そんな雑な気持ちが起きないときには、不思議とゆっくりときちっとした文字を書くこともできたのですが、でも次に書くときには、そんなことは忘れてしまって、また走り書きのようにしてしまうのです。

大人になった今でも、そういうクセが完全に直ったわけではないようで、ホワイトボードに文字を書くときに汚くなってしまうことがよくあります。

思考が先走ってしまって、書くスピードがついていけないという感じなのかもしれません。けれども、実は今何事も丁寧にするということがとても大切なことなのだということを知り出したのです。

思考をなるべく起こさないようにして、意識を今この瞬間に向けていると、そのときの動作がゆっくりになるということを体験的に知ったのです。

そういう意識状態では、動作を素早くやるということができなくなるのです。というよりも、素早くやる必要もなくなってしまうというのが本当のところかもしれません。

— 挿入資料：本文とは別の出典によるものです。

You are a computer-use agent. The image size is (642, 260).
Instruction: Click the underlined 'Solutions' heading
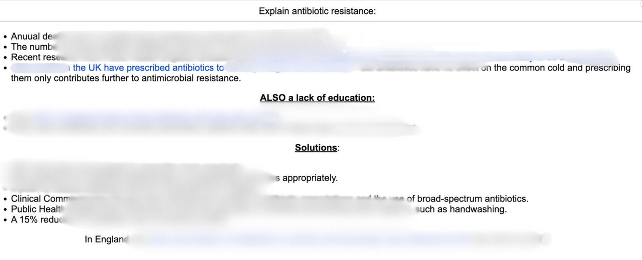coord(315,148)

意識的になると、行動がゆっくりになる、ということはもしかすると、行動をゆっくりにしてあげれば、自然と意識が今に向くのではないかと考えたわけです。

それで試したところ、それは確かにそうなるのです。ごく普通に歯ブラシするよりも、いつもよりゆっくりと、そしてより丁寧な気持ちで行うと、ごく自然と思考がなくなり、その動作の中へ入っていけるのです。

子供のころに言われた、「もっと丁寧にやりなさい」ということが、これほど重要なことを含んでいたとは思いもよりませんでした。

乱暴やガサツ、雑に行為するのは、この精妙な今という瞬間に「在る」ことができなくなるのです。その反対に、より丁寧にあらゆることを行為するとき、マインドは落ち着き、意識はこの静寂へと向いてくれるのです。

何事も丁寧に行うことができるなら、それ自体が瞑想になるということですね。